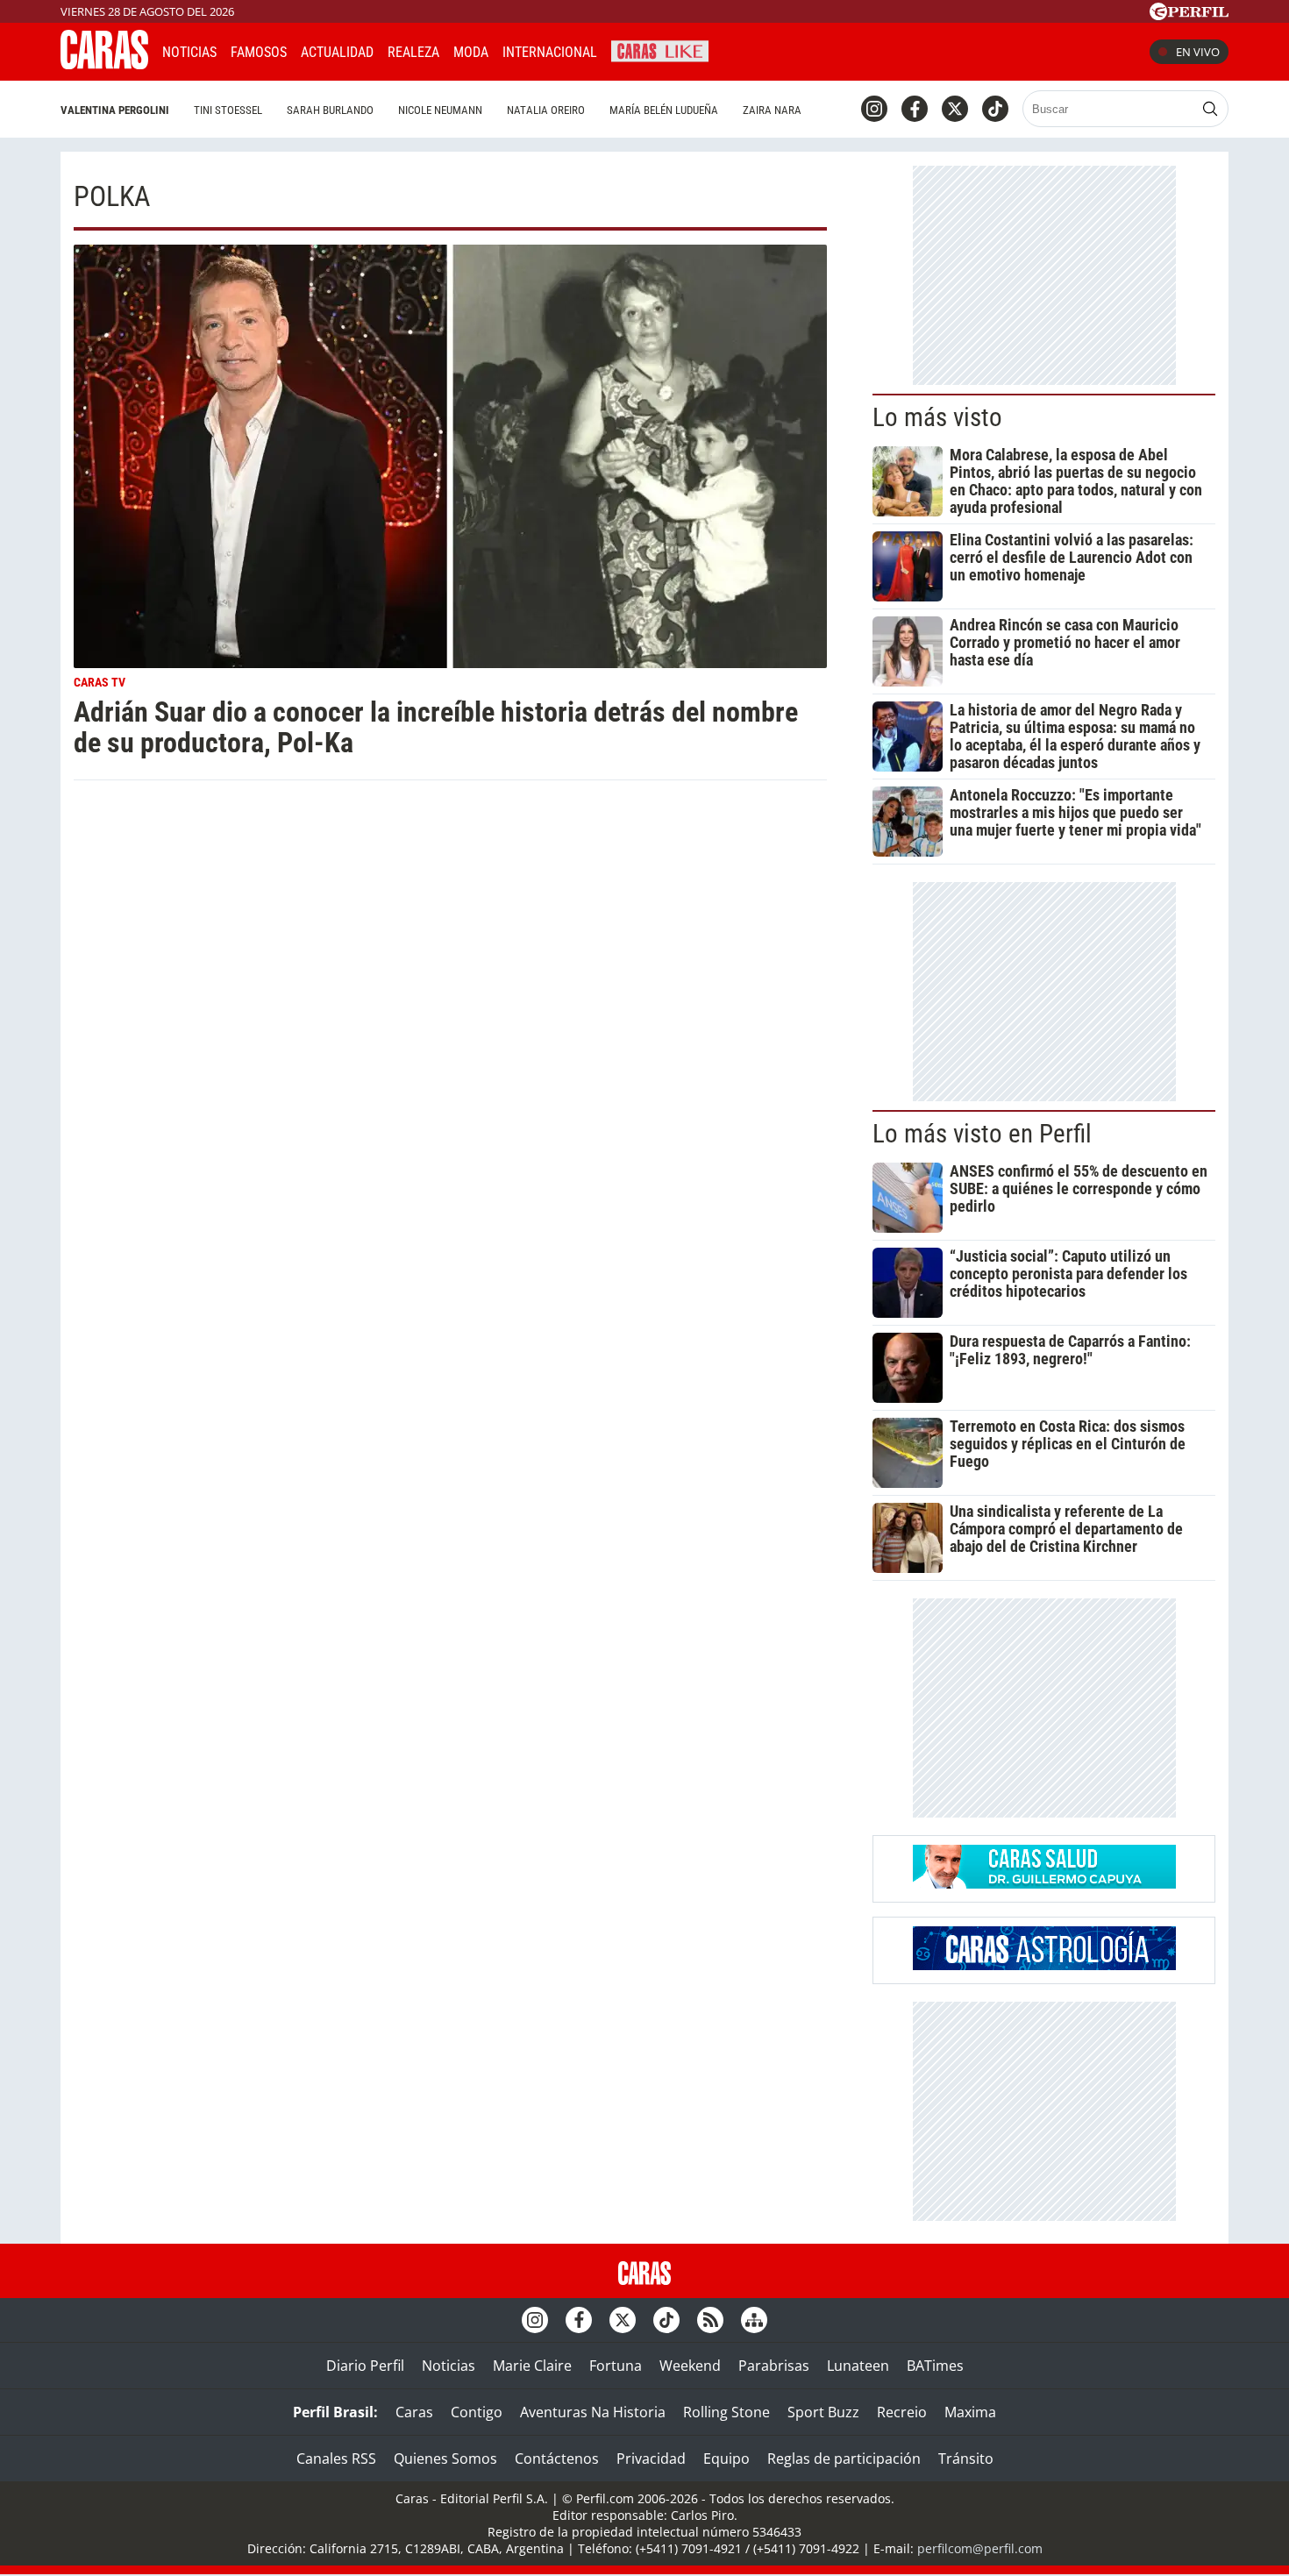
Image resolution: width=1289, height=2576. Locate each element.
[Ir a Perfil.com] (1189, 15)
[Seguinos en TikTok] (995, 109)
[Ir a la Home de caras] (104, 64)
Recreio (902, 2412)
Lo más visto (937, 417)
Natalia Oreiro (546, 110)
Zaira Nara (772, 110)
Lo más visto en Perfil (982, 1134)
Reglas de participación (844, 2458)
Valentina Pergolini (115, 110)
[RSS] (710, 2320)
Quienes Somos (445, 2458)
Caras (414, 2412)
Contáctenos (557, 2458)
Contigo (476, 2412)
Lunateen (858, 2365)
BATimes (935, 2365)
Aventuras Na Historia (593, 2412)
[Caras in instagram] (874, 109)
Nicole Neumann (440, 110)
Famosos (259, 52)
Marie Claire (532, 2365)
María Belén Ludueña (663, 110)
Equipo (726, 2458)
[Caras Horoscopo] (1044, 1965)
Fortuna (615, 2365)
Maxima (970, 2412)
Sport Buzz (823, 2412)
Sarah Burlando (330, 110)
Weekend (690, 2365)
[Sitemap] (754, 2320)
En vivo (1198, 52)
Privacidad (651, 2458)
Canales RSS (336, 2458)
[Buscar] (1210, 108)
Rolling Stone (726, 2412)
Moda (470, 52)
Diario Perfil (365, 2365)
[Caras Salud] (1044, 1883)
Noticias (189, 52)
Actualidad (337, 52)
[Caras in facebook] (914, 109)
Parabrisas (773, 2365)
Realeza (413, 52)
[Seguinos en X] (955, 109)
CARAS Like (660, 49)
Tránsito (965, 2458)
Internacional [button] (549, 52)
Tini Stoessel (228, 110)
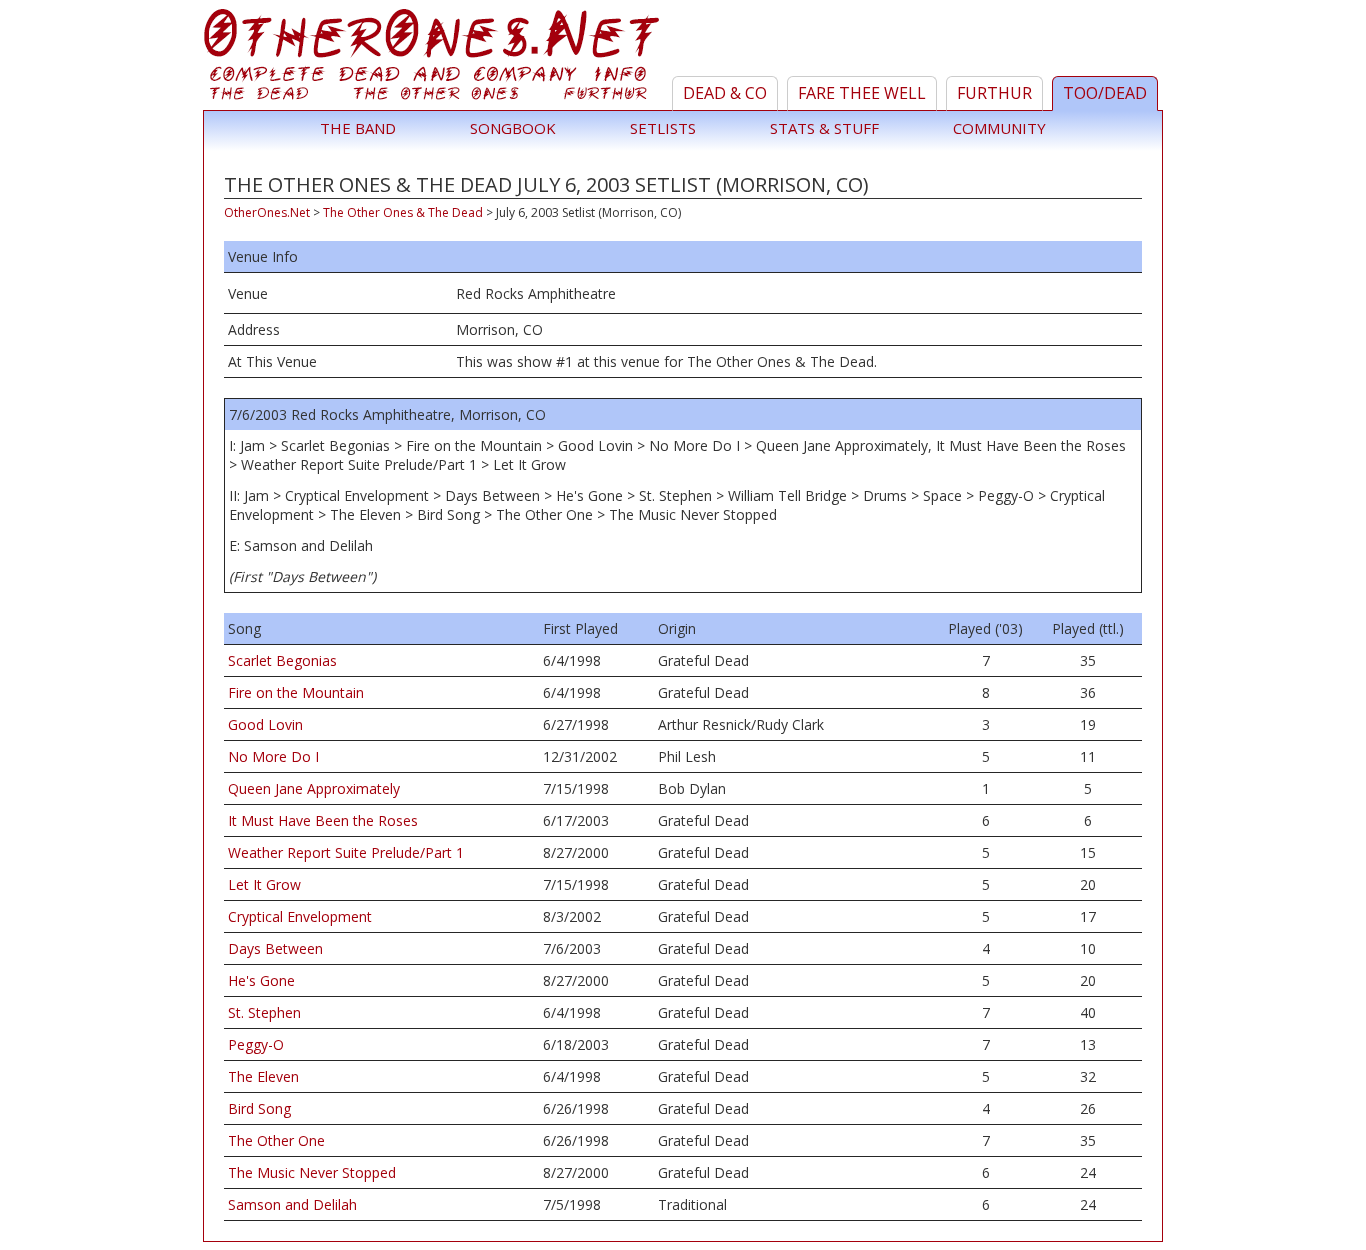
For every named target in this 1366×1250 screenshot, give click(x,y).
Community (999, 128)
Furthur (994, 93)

Task details: Exactly the lines from the line that contains "Tini Stoessel (228, 110)" through the last line above, and no other lines, must be output, with pictures excluded.

Your solution:
Tini Stoessel (228, 110)
For every named target in this 1366×1250 screenshot, give click(x,y).
Community (999, 128)
Furthur (994, 93)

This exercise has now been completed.